- What the exercise asks -
Turn the records below into a numbered list, leaving out any blank lines.

- Dataset extract -
__________________________________________________

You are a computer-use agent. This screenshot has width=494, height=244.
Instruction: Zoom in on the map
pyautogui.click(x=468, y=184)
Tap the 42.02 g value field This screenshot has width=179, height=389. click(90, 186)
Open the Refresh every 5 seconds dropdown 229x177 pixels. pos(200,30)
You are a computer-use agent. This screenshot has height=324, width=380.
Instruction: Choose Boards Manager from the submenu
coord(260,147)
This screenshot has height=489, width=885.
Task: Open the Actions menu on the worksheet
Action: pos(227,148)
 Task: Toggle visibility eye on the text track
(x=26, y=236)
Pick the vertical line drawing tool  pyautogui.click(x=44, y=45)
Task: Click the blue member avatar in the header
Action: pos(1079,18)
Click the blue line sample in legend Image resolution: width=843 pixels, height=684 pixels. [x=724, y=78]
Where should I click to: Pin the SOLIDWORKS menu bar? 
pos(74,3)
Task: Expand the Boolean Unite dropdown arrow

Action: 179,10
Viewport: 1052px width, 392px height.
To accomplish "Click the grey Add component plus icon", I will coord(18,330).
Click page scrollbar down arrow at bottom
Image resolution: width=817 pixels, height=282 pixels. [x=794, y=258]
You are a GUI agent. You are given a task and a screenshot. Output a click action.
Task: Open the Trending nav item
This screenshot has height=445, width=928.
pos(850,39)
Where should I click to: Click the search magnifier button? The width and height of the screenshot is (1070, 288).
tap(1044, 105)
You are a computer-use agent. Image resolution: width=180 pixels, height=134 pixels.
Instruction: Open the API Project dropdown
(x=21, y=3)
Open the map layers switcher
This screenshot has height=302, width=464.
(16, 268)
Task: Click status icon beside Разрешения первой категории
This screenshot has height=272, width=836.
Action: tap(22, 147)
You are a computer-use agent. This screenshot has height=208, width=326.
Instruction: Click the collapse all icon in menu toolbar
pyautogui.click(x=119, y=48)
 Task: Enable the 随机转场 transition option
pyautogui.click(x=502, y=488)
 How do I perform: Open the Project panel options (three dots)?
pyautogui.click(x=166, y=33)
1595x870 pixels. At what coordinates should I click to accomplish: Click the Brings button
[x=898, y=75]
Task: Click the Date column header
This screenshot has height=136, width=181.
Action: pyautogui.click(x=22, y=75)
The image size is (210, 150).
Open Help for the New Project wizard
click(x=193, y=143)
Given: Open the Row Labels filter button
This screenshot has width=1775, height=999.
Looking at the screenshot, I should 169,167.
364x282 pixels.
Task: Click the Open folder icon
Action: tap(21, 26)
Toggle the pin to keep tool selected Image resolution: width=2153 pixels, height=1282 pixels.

__________________________________________________

- The answer -
1. You are a computer-use agent. This screenshot has width=494, height=244.
2. Instruction: Zoom in on the map
3. pyautogui.click(x=468, y=184)
4. Tap the 42.02 g value field This screenshot has width=179, height=389. click(90, 186)
5. Open the Refresh every 5 seconds dropdown 229x177 pixels. pos(200,30)
6. You are a computer-use agent. This screenshot has height=324, width=380.
7. Instruction: Choose Boards Manager from the submenu
8. coord(260,147)
9. This screenshot has height=489, width=885.
10. Task: Open the Actions menu on the worksheet
11. Action: pos(227,148)
12.  Task: Toggle visibility eye on the text track
13. (x=26, y=236)
14. Pick the vertical line drawing tool  pyautogui.click(x=44, y=45)
15. Task: Click the blue member avatar in the header
16. Action: pos(1079,18)
17. Click the blue line sample in legend Image resolution: width=843 pixels, height=684 pixels. [x=724, y=78]
18. Where should I click to: Pin the SOLIDWORKS menu bar? 
19. pos(74,3)
20. Task: Expand the Boolean Unite dropdown arrow
21. Action: 179,10
22. Viewport: 1052px width, 392px height.
23. To accomplish "Click the grey Add component plus icon", I will coord(18,330).
24. Click page scrollbar down arrow at bottom
25. Image resolution: width=817 pixels, height=282 pixels. [x=794, y=258]
26. You are a GUI agent. You are given a task and a screenshot. Output a click action.
27. Task: Open the Trending nav item
28. This screenshot has height=445, width=928.
29. pos(850,39)
30. Where should I click to: Click the search magnifier button? The width and height of the screenshot is (1070, 288).
31. tap(1044, 105)
32. You are a computer-use agent. Image resolution: width=180 pixels, height=134 pixels.
33. Instruction: Open the API Project dropdown
34. (x=21, y=3)
35. Open the map layers switcher
36. This screenshot has height=302, width=464.
37. (16, 268)
38. Task: Click status icon beside Разрешения первой категории
39. This screenshot has height=272, width=836.
40. Action: tap(22, 147)
41. You are a computer-use agent. This screenshot has height=208, width=326.
42. Instruction: Click the collapse all icon in menu toolbar
43. pyautogui.click(x=119, y=48)
44.  Task: Enable the 随机转场 transition option
45. pyautogui.click(x=502, y=488)
46.  How do I perform: Open the Project panel options (three dots)?
47. pyautogui.click(x=166, y=33)
48. 1595x870 pixels. At what coordinates should I click to accomplish: Click the Brings button
49. [x=898, y=75]
50. Task: Click the Date column header
51. This screenshot has height=136, width=181.
52. Action: pyautogui.click(x=22, y=75)
53. The image size is (210, 150).
54. Open Help for the New Project wizard
55. click(x=193, y=143)
56. Given: Open the Row Labels filter button
57. This screenshot has width=1775, height=999.
58. Looking at the screenshot, I should 169,167.
59. 364x282 pixels.
60. Task: Click the Open folder icon
61. Action: tap(21, 26)
62. Toggle the pin to keep tool selected Image resolution: width=2153 pixels, height=1282 pixels.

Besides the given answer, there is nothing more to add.